> Письменное задание
Выведите дословно все строки приведенных ниже записей. Изображения в ответ не включайте.

--*--

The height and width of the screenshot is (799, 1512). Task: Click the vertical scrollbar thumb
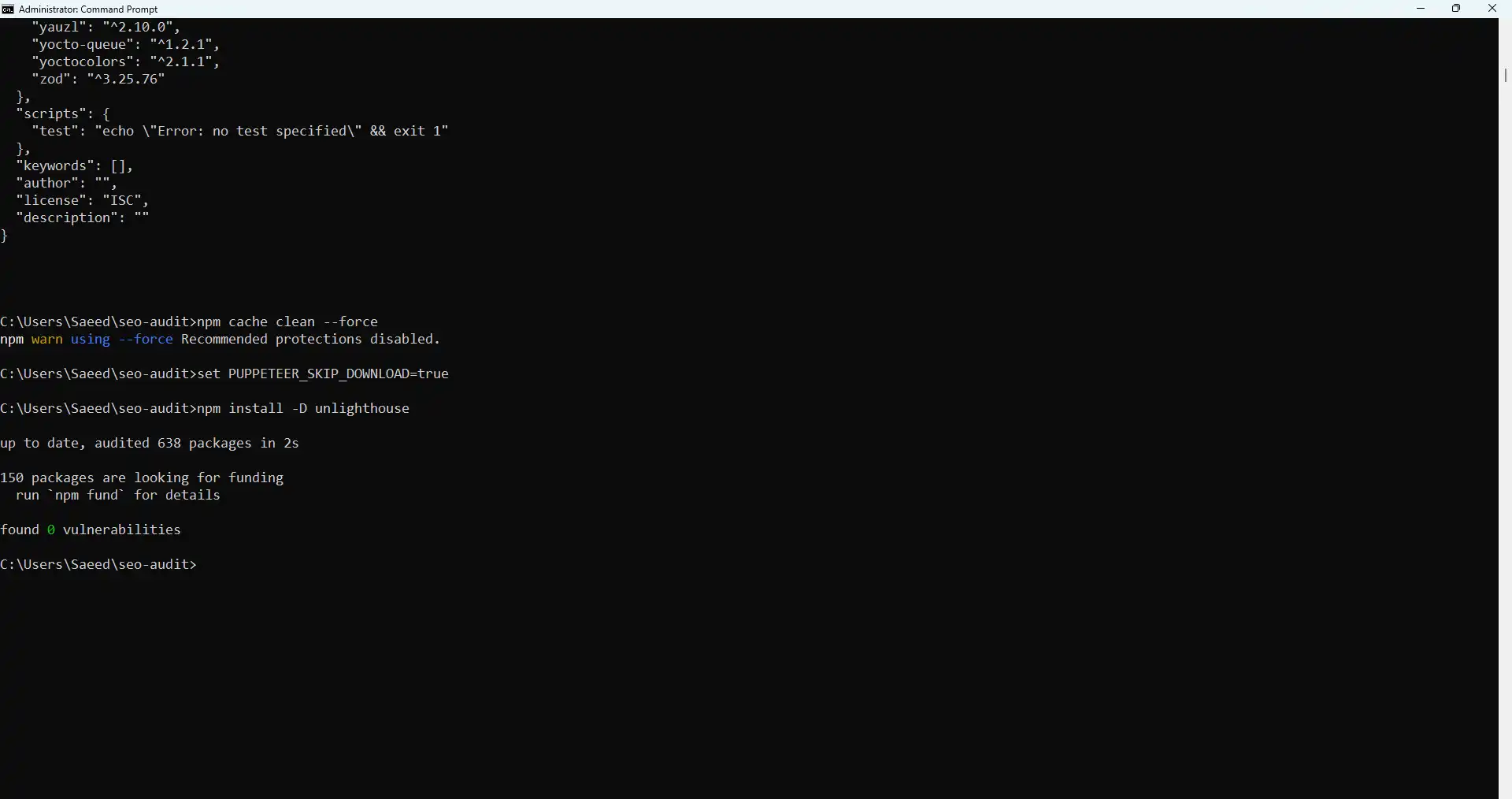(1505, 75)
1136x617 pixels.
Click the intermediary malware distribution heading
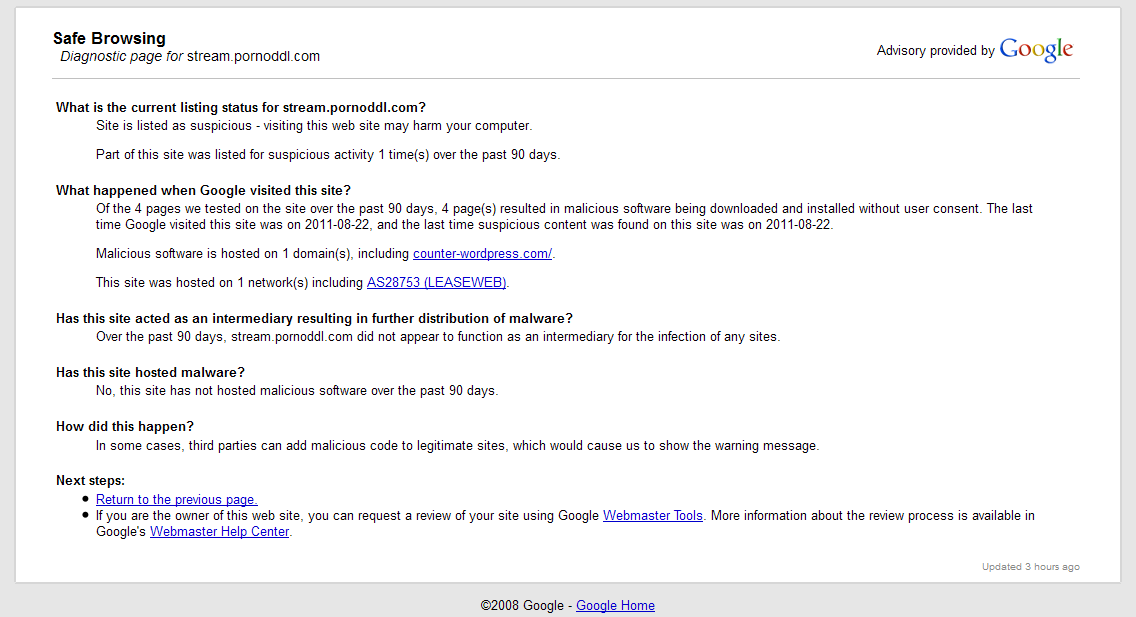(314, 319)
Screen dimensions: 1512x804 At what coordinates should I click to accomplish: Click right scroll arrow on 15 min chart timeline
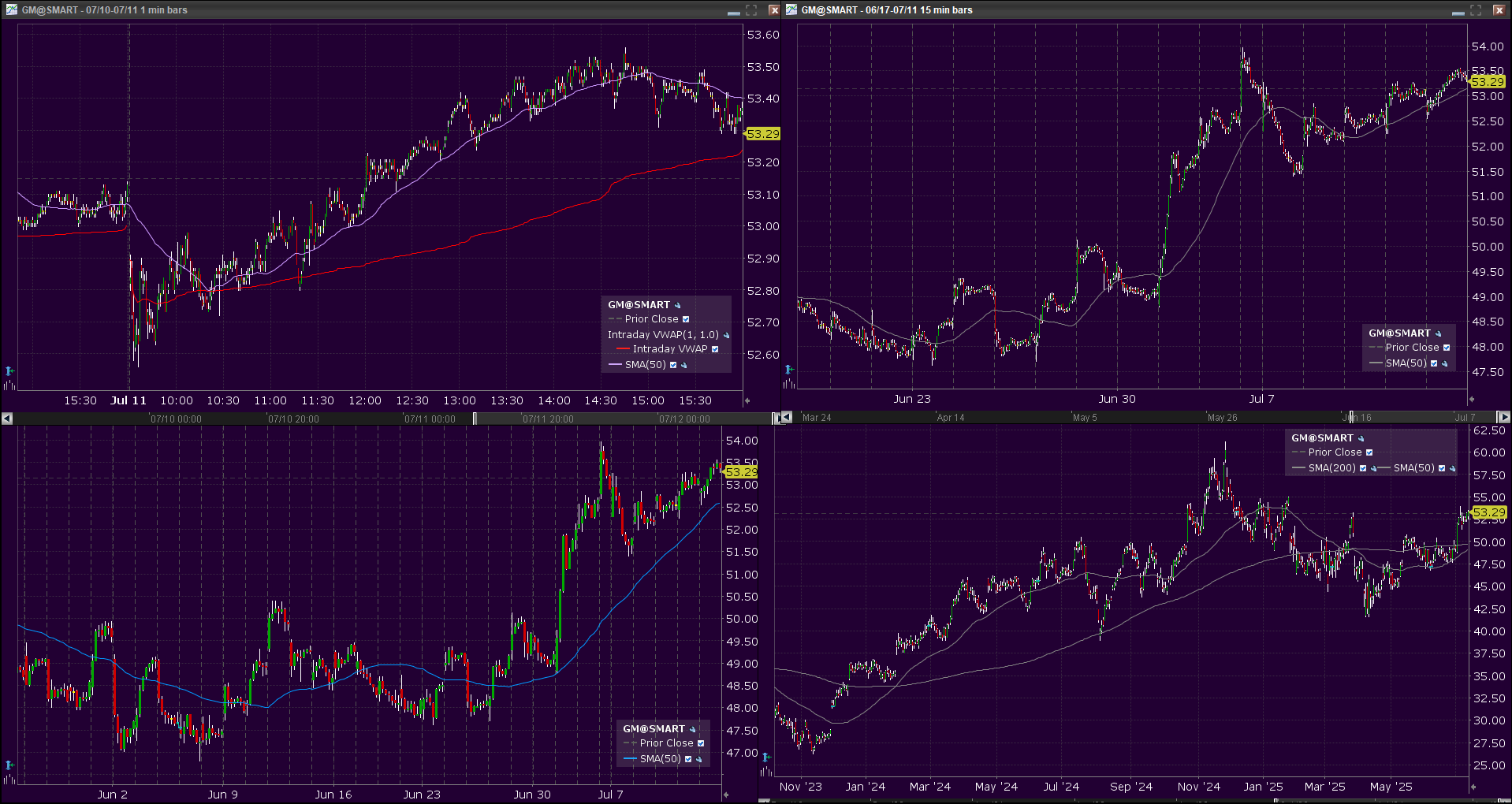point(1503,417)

--*--

> Ответ на задание
The height and width of the screenshot is (799, 1512). Task: Click the vertical scrollbar thumb
(1505, 75)
1136x617 pixels.
Click the intermediary malware distribution heading
(314, 319)
Screen dimensions: 1512x804 At what coordinates should I click to accomplish: Click right scroll arrow on 15 min chart timeline
point(1503,417)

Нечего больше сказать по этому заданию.